Kidney Function Decline Among African Americans with Sickle Cell Trait and Sickle Cell Disease

Session Information

Category: CKD (Non-Dialysis)

  • 2101 CKD (Non-Dialysis): Epidemiology, Risk Factors, and Prevention

Authors

  • Olaniran, Kabir O., Massachusetts General Hospital, Boston, Massachusetts, United States
  • Allegretti, Andrew S., Massachusetts General Hospital, Boston, Massachusetts, United States
  • Zhao, Sophia, Massachusetts General Hospital, Boston, Massachusetts, United States
  • Eneanya, Nwamaka D., University of Pennsylvania, Philadelphia, Pennsylvania, United States
  • Thadhani, Ravi I., Cedars-Sinai, Los Angeles, California, United States
  • Nigwekar, Sagar U., Massachusetts General Hospital, Boston, Massachusetts, United States
  • Kalim, Sahir, Massachusetts General Hospital/ Harvard Medical School, Cambridge, Massachusetts, United States
Background

Sickle cell trait (SCT) and disease (SCD) are felt to be independent risk factors for chronic kidney disease (CKD) among African Americans (AA). However, the understanding of the trajectory of kidney function decline and its predictors in patients with SCT/SCD remains limited. We aimed to describe longitudinal kidney function decline and associated risk factors among adult AA with SCT/SCD.

Methods

We performed a multi-center observational study of adult AA patients with hemoglobin electrophoresis to ascertain the presence of SCT or SCD (exposure) and normal hemoglobin phenotype (reference). We included patients with a baseline estimated glomerular filtration rate (eGFR) ≧29 ml/min/1.73m2, at least 3 eGFR values between 2005-2018 and at least 1 year between the first and last eGFR values. Outcomes of interest were the difference in the mean change in eGFR per year (evaluated using linear mixed models) and incident stage 3 CKD (described using Cox proportional hazards).

Results

We identified 10,210 patients (1,251 SCT, 230 SCD and 8,729 reference) with a median follow-up of 8 (IQR 5-11) years and a median of 17 (IQR 10-30) eGFR values.

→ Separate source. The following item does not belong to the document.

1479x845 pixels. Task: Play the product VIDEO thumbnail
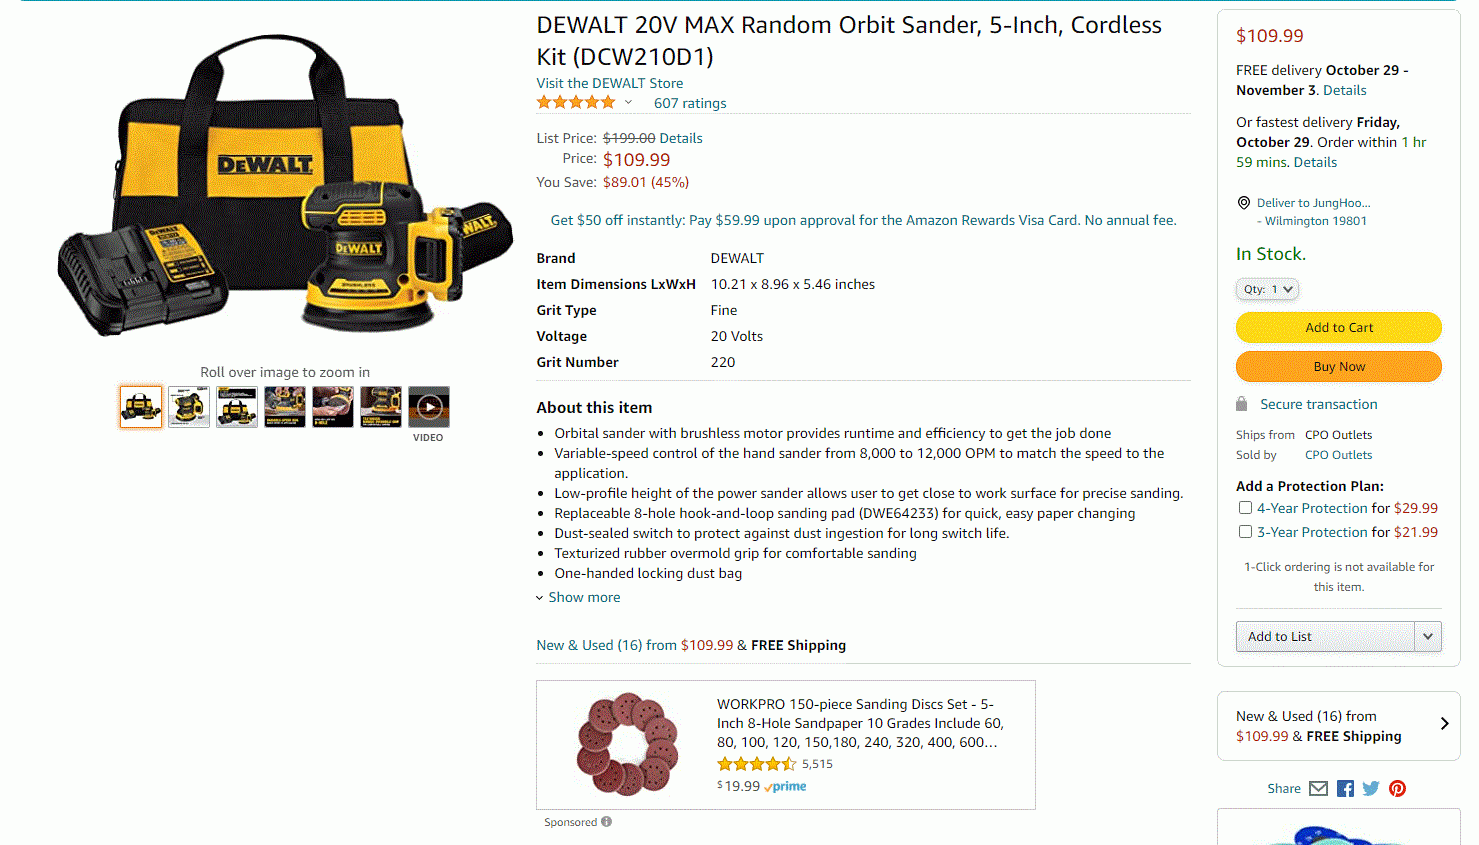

The mean age was 36 (±13) years, 86% were female and baseline eGFR was 113 (±27) ml/min/1.73m2. Compared to the reference, eGFR declined 0.45 ml/min/1.73m2/year faster in SCT (p<0.01) and 1.28 ml/min/1.73m2/year faster in SCD (p<0.01). SCD patients’ eGFR declined 0.83 ml/min/1.73m2/year faster (p<0.01) than the SCT patients. These results were consistent after multivariable adjustment. Compared to the reference, incident stage 3 CKD was higher in SCT (hazard ratio [HR] 1.26; 95% confidence interval (CI), 1.05-1.51), and SCD (HR 2.37; 95% CI, 1.43-3.93) after multivariable adjustment. Males, diabetes mellitus, and a baseline eGFR ≥90ml/min/1.73m2 were associated with faster eGFR decline in SCT/SCD.

Conclusion

SCT/SCD is associated with a significantly faster eGFR decline compared to normal hemoglobin phenotype among AA patients. A dose-response relationship between sickle hemoglobin and kidney dysfunction may exist. Prospective and mechanistic studies are needed to develop best practices to attenuate eGFR decline in AA patients with SCT/SCD. Physicians caring for AAs need to consider SCT/SCD status and SCT/SCD interactions with comorbidities when evaluating CKD risk.